若手を奮起させたカープ新井の「刺さる言葉」

25年ぶりVはこうして成し遂げられた

巨人対広島22回戦 25年ぶりに優勝を決め喜ぶ新井貴浩(撮影・栗木一考)=2016年9月10日、東京ドーム 
1991年以来、25年ぶりのセ・リーグ優勝を果たした広島東洋カープ。その四半世紀ぶりのチームの大躍進を支えた主砲が新井貴浩その人である。
2007年のオフに阪神タイガースへFA(フリーエージェント)移籍し一時はカープを離れたが、一昨年オフにカープへ復帰。一貫して全力プレーを続け、ファンの心をつかみ、セ・リーグの打点ランキングでもトップを走る活躍を見せている。
今シーズンのカープの強さの一因に、若手選手たちがそろってその才能を開花させたことがあげられるが、彼らの成長にはプロ18年目・39歳のこのベテランの存在が大きな影響を与えた。なぜ彼は、若手選手たちをけん引し、チームを優勝へと導くことができたのか? 新井貴浩著『赤い心』には、そんな、若手を奮起させチームを変革することのできるベテランになるための条件が記されている。

先輩のアドバイスをただ聞くだけではいけない

プロ野球の世界にかぎらず、将来を有望視される人材は多くの指導者たちから直接的な指導を受け、また多くのOBからもアドバイスを与えられる。しかし新井は、その状況に満足してはいけないと考えている。
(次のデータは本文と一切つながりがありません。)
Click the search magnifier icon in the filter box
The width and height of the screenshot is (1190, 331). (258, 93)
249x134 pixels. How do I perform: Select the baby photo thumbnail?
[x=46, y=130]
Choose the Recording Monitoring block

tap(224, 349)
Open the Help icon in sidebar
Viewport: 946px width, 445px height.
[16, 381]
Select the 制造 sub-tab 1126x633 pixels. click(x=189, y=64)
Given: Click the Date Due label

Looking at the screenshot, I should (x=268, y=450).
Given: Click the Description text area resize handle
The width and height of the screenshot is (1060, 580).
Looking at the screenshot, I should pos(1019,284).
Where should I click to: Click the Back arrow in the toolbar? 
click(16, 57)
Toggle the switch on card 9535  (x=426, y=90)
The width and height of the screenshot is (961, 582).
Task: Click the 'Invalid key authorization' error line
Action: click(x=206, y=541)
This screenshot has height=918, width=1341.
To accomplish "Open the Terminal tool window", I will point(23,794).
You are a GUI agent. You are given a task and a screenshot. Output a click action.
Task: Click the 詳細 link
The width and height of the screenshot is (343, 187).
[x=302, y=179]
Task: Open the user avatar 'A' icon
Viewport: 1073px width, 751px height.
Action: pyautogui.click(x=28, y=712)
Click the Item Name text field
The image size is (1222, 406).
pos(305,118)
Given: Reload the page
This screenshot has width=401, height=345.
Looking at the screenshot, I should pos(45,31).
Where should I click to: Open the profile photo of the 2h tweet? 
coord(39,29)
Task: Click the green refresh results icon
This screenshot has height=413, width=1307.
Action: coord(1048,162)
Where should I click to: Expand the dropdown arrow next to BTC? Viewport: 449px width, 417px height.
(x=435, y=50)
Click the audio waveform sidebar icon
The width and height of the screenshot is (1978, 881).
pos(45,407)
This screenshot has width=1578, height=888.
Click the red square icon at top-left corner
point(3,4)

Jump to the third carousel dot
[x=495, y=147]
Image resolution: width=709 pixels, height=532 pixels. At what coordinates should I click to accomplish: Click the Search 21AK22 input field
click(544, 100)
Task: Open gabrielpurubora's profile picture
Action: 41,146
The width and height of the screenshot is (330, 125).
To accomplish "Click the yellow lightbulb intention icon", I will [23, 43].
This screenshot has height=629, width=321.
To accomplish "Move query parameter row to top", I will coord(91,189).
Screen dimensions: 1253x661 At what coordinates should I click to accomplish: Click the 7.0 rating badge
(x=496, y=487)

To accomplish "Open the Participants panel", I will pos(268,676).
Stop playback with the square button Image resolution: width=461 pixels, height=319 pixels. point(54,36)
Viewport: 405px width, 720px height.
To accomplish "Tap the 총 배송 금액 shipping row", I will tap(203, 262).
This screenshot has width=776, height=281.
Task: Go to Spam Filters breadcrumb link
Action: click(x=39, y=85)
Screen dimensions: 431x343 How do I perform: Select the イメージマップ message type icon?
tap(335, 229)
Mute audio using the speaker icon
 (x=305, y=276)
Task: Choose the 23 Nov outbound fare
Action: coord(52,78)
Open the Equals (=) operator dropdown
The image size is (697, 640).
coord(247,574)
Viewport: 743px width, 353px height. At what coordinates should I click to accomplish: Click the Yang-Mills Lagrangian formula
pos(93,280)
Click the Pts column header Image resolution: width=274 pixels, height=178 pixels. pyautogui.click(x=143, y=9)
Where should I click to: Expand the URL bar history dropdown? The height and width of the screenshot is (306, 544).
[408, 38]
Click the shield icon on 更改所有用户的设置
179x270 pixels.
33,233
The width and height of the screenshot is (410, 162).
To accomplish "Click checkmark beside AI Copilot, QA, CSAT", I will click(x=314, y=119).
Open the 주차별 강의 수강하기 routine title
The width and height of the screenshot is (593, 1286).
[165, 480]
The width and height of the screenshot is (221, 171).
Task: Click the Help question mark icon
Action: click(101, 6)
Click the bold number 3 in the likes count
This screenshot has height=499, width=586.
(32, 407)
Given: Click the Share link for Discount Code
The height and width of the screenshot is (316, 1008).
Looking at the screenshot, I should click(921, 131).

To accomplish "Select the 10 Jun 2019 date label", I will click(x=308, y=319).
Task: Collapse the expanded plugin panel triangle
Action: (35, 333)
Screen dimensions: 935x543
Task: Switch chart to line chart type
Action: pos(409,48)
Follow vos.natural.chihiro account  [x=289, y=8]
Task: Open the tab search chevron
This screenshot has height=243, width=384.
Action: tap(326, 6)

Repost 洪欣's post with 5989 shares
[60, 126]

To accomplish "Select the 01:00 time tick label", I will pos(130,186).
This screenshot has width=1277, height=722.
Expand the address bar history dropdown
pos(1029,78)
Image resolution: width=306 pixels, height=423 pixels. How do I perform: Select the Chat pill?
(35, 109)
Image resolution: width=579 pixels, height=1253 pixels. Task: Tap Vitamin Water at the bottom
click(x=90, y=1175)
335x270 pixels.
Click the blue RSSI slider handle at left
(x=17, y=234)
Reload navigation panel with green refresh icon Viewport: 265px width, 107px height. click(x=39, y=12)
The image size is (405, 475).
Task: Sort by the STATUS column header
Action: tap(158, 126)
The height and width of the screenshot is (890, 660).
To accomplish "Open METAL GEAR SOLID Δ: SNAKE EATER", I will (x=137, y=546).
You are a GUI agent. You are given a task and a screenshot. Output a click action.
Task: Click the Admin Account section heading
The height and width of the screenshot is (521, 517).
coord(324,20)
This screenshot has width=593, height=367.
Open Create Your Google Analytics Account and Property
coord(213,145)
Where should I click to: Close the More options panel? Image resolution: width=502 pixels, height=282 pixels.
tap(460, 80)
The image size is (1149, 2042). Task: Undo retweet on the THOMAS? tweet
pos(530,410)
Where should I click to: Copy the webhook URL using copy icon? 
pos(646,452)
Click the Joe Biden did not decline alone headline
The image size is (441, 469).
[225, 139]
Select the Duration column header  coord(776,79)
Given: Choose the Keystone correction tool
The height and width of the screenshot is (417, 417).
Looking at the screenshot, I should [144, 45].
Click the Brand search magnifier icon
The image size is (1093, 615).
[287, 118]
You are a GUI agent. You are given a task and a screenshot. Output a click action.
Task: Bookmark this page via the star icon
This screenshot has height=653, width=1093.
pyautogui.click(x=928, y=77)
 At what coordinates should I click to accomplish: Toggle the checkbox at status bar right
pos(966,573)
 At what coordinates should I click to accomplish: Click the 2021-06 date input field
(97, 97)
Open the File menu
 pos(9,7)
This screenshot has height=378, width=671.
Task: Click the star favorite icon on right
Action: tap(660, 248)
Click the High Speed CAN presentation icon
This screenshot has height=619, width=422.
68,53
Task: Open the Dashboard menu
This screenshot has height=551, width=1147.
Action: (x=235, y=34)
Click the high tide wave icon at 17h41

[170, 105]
「いろいろな意見を聞けるのは貴重で、もちろんそれはいいこと。ただ、それを自分でうまく咀嚼しないといけない。自分に合わないと思うことはうまく聞き流し、いいと思ったことだけを取り入れていく必要がある」

一流の選手になるためには、自分の中にしっかりした「芯」をつくって、それをつねに意識しながら、新しい技術を取り入れていく必要があると考えているのだ。

そう考える新井は、若手選手たちが練習するときに、いきなり彼らのもとに行ってアドバイスをするようなことはしない。

「基本的に話を聞きに来た選手には、自分の感じたことを伝えるようにしている。彼らが自分から聞きに来れば、〈よし来た〉と思う。やはり、意図していないところで他人にあれこれ言われるよりは、自分が疑問に思っていることを聞いたほうが、同じアドバイスを受けても、より身に付くものだ」という。